Conta dunque stringere una relazione dialogica e un contatto visivo con un altro professionista pur lontano in termini geografici. Conta parlarsi con voce umana. Conta tanto, perché quando leggi qualcosa scritta da un altro lo fai in modo diverso se conosci il  suo tono di voce e la sua inflessione. Se poi ci hai anche parlato direttamente, cambia proprio il significato di quello che leggi. Lo so sembra incredibile, ma è solo la sponda di uno dei continenti del pianeta “comunicazione”.

Prima del lockdown si riteneva che l’unico modo per entrare in contatto con qualcuno a questo livello fosse frequentare i grandi eventi di settore. Questa cosa è ancora vera perché interagire faccia a faccia rimane il rapporto comunicativo più pieno che si possa avere con una persona (al di là del sesso), tuttavia le dirette in streaming funzionano molto bene come surrogato della relazione faccia a faccia nel mondo fisico. Sono comode, veloci, pulite ed economiche. Hanno solo un grande problema, il pubblico degli utenti collegati. Gli spettatori di un’intervista in streaming dovrebbero rappresentare il senso stesso dell’evento in diretta, invece si portano dietro un carico di stress che pesa sia sul relatore che sul presentatore. È tutto normale quando l’obiettivo è fare divulgazione, ma il mio nuovo format NON ha questo obiettivo.

 

I rapporti umani, per davvero

Sei pronto per conoscere i dettagli della mia nuova e rivoluzionaria intuizione? Prendi una lista di persone che conosci già e a partire da quelle più vicine, invitale per un aperitivo virtuale alle sette di sera su Skype. Rilassati, apriti una birra e fattici una sana chiacchierata su qualunque cosa, magari anche sul lavoro, ma non per forza.

Esatto, il mio nuovo format strategico è semplicemente un aperitivo su Skype. Niente pubblico, niente impegno, nessuna gloria, solo due persone comprensibilmente stanche che trovano ristoro bevendo una cosa insieme dopo una giornata di lavoro.
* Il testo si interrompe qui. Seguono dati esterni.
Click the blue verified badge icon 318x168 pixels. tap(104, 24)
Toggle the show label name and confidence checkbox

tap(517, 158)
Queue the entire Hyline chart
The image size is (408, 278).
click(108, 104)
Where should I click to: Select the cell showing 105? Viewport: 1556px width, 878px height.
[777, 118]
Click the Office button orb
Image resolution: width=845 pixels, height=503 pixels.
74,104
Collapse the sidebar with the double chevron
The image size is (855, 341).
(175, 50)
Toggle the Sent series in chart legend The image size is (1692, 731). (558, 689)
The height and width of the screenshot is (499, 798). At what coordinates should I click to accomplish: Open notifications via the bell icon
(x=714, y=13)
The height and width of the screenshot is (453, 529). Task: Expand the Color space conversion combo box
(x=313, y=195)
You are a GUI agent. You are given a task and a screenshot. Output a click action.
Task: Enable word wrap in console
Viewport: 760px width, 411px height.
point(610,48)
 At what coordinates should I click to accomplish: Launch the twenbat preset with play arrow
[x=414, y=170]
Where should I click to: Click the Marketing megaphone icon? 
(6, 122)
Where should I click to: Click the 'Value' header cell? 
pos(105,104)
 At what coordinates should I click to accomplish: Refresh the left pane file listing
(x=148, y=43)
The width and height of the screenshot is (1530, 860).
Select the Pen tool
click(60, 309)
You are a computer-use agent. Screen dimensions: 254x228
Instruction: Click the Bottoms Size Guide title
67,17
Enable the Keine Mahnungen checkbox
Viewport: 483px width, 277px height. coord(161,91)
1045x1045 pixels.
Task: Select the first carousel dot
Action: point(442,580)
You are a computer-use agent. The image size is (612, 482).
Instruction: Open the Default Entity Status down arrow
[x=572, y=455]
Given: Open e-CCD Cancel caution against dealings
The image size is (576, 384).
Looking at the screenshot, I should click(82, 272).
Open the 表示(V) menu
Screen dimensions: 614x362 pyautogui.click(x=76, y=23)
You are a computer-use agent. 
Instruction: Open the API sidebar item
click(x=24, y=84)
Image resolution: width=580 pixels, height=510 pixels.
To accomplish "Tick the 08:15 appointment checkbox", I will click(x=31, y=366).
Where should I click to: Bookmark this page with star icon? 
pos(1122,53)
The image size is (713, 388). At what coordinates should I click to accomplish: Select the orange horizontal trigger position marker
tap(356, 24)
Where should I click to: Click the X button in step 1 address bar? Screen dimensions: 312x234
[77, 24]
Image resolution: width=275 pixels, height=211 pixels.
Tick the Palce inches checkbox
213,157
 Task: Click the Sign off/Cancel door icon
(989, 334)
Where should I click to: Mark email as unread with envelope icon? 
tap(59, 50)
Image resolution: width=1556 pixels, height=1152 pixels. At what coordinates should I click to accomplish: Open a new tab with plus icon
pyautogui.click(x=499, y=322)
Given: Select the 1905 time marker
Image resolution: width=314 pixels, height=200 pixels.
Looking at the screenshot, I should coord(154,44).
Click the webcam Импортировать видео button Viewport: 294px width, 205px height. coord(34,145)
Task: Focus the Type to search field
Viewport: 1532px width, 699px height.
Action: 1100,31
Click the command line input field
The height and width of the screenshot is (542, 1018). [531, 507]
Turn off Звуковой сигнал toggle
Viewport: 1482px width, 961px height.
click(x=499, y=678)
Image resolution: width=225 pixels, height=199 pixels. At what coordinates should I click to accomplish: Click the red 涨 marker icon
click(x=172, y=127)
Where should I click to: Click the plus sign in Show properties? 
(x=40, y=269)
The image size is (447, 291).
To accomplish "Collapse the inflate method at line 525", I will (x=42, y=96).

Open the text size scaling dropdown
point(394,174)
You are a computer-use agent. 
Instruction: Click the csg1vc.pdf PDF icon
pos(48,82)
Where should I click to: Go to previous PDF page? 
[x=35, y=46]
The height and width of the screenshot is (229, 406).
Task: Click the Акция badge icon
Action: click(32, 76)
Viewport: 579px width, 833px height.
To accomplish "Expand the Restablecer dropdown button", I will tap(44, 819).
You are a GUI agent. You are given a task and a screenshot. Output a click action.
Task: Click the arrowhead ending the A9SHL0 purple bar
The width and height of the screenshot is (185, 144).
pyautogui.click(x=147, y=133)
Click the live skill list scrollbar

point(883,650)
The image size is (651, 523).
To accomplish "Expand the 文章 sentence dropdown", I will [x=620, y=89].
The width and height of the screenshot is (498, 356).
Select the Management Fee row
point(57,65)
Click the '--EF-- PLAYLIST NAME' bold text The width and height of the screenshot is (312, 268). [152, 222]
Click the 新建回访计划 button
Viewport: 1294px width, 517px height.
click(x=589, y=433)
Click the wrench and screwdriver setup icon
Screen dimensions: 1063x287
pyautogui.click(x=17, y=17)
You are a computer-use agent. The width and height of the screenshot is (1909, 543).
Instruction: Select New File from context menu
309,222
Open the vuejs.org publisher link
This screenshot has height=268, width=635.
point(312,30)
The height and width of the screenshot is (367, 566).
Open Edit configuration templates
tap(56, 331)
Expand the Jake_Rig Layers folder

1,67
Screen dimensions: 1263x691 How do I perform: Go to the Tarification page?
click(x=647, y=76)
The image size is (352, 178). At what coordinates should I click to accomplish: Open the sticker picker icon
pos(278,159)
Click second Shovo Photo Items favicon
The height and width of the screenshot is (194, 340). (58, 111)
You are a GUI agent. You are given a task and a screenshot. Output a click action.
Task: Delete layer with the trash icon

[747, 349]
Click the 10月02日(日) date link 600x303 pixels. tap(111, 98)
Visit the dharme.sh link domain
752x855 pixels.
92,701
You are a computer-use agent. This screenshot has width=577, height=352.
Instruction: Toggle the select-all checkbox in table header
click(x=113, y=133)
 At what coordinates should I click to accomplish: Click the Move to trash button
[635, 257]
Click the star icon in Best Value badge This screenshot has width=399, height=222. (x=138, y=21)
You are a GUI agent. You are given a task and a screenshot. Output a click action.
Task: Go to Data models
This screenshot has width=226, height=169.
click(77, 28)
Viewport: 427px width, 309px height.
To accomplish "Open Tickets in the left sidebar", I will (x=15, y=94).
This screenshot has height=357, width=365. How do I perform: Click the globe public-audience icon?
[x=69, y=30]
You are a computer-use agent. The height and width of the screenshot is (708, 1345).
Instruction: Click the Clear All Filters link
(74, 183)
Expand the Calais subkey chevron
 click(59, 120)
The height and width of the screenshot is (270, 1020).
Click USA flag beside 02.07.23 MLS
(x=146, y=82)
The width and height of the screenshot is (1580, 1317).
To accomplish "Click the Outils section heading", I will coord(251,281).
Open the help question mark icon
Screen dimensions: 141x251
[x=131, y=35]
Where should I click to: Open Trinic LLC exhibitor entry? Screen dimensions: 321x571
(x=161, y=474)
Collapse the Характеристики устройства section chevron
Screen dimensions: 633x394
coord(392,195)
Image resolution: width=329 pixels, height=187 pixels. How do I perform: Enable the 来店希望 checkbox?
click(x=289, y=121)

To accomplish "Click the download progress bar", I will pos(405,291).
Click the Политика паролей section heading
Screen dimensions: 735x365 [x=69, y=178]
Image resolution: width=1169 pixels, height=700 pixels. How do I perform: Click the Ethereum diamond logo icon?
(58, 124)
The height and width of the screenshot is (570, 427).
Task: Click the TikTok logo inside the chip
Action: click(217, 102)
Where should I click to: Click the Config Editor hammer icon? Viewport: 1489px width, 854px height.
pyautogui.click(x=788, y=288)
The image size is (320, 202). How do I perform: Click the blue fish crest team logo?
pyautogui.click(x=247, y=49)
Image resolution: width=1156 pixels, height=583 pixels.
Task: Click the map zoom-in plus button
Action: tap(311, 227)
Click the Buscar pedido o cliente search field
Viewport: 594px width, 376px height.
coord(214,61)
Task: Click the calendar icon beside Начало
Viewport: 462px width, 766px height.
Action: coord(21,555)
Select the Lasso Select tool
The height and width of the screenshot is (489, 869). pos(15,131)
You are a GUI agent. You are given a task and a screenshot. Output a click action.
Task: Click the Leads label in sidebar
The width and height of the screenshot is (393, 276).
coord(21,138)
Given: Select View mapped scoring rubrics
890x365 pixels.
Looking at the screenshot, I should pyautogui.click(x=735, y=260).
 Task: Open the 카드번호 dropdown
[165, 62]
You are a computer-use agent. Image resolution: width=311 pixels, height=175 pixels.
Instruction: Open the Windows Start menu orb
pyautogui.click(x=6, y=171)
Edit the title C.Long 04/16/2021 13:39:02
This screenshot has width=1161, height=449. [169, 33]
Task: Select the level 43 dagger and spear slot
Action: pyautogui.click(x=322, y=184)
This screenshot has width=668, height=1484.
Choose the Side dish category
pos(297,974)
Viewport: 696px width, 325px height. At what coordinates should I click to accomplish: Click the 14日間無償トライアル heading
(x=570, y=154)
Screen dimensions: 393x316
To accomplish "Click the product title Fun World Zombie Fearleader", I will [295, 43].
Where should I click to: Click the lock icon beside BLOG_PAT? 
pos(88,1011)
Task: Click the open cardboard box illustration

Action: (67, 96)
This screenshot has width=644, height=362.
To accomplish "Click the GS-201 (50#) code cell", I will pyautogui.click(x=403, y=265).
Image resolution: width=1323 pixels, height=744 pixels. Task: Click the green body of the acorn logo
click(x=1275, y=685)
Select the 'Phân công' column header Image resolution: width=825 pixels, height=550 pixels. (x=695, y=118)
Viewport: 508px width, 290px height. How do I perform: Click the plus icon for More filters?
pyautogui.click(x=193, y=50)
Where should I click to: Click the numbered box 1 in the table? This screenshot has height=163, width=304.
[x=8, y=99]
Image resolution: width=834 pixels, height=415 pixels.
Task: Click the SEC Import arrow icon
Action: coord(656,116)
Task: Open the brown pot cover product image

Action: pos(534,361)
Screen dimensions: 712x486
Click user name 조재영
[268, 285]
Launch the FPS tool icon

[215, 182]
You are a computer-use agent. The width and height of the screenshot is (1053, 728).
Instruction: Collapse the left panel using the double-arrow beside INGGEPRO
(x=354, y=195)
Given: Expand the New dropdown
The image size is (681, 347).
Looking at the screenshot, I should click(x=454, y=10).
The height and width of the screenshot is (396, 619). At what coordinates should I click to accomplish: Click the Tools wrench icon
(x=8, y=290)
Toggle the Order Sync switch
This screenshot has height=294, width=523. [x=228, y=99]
Ti sembra banale? Davvero?

Se lo facessero tutti avremmo molti meno battibecchi e molte più collaborazioni costruttive. Perché dobbiamo avere amici con cui trattiamo certi argomenti e colleghi con cui parliamo solo di lavoro? E se cominciassimo a vedere questi ultimi come persone, piuttosto che come nodi di una rete di interessi? E se ci sorprendessero? So che prima ho scritto di aspetti strettamente utilitaristici legati alla relazione tra professionisti, ma il valore in termini economici deve essere semmai una conseguenza indiretta e secondaria rispetto alla relazione in sé, come dire “accessoria” di una partecipazione emotiva con l’altro del tutto priva di ogni finalità che non sia rilassarsi, fermarsi un momento.

Molti non sono pronti a capirlo, ma parlo di un mondo in cui le opportunità di fare business non vengono procacciate. Semplicemente arrivano.